» EXCERPT PROVIDED:
=== Section Start ===

- Born: February 14, 1928 Halifax, Nova Scotia, Canada
- Died: January 25, 2015 (aged 86) St. Catharines, Ontario, Canada
- Height: 5 ft 11 in (180 cm)
- Weight: 170 lb (77 kg; 12 st 2 lb)
- Position: Goaltender
- Shot: Left
- Played for: Fort Worth Rangers Springfield Indians Fresno Falcons Springfield Indians Oakland Oaks New Haven Eagles Vancouver Canucks Syracuse Warriors Baltimore Clippers Philadelphia Ramblers Greensboro Generals Fort Wayne Komets Muskegon Zephyrs Indianapolis Chiefs
- Playing career: 1942–1964

= Don O'Hearn =

Canadian ice hockey player

Donald "Nipper" O'Hearn (February 14, 1928 – January 25, 2015) was a Canadian professional ice hockey goaltender who played over 200 games combined in the Pacific Coast Hockey League, United States Hockey League, American Hockey League, Maritime Major Hockey League, Quebec Hockey League, International Hockey League, and Eastern Hockey League. He was born in Halifax, Nova Scotia but grew up in St. Catharines, Ontario. He died after a long illness in a hospital at St. Catharines in 2015.

=== Section End ===

» DATA SEGMENT:
=== Section Start ===

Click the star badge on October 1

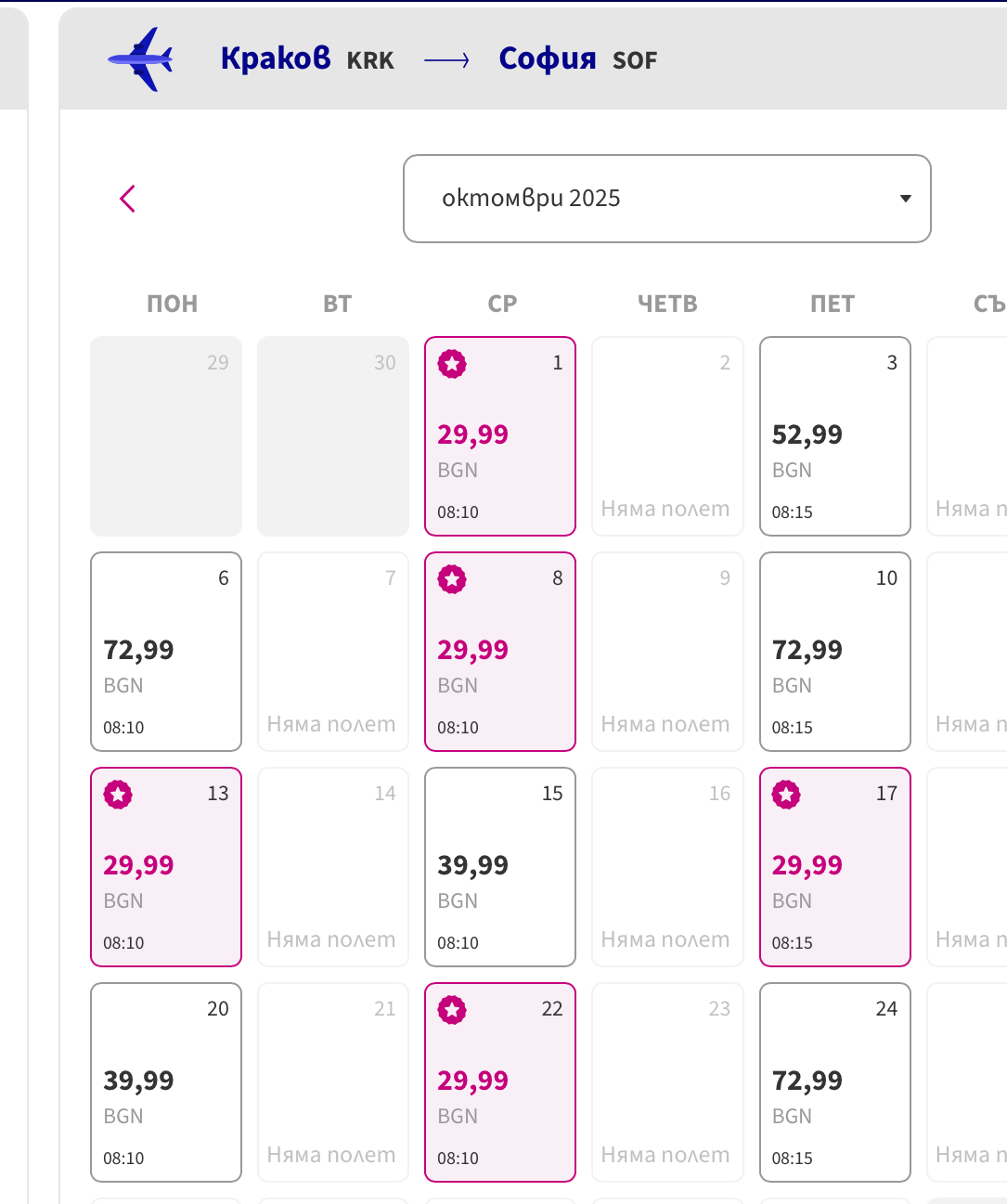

=== Section End ===

» YOUR TASKS:
a) Please write out the passage of the Don O'Hearn biography between "- Weight: 170" and "Catharines in 2015.", inclusive, word for word.
b) Which hockey leagues does the Don O'Hearn biography say he played in? List every one.

» EXPECTED RESULTS:
a)
- Weight: 170 lb (77 kg; 12 st 2 lb)
- Position: Goaltender
- Shot: Left
- Played for: Fort Worth Rangers Springfield Indians Fresno Falcons Springfield Indians Oakland Oaks New Haven Eagles Vancouver Canucks Syracuse Warriors Baltimore Clippers Philadelphia Ramblers Greensboro Generals Fort Wayne Komets Muskegon Zephyrs Indianapolis Chiefs
- Playing career: 1942–1964

= Don O'Hearn =

Canadian ice hockey player

Donald "Nipper" O'Hearn (February 14, 1928 – January 25, 2015) was a Canadian professional ice hockey goaltender who played over 200 games combined in the Pacific Coast Hockey League, United States Hockey League, American Hockey League, Maritime Major Hockey League, Quebec Hockey League, International Hockey League, and Eastern Hockey League. He was born in Halifax, Nova Scotia but grew up in St. Catharines, Ontario. He died after a long illness in a hospital at St. Catharines in 2015.

b)
- Pacific Coast Hockey League
- United States Hockey League
- American Hockey League
- Maritime Major Hockey League
- Quebec Hockey League
- International Hockey League
- Eastern Hockey League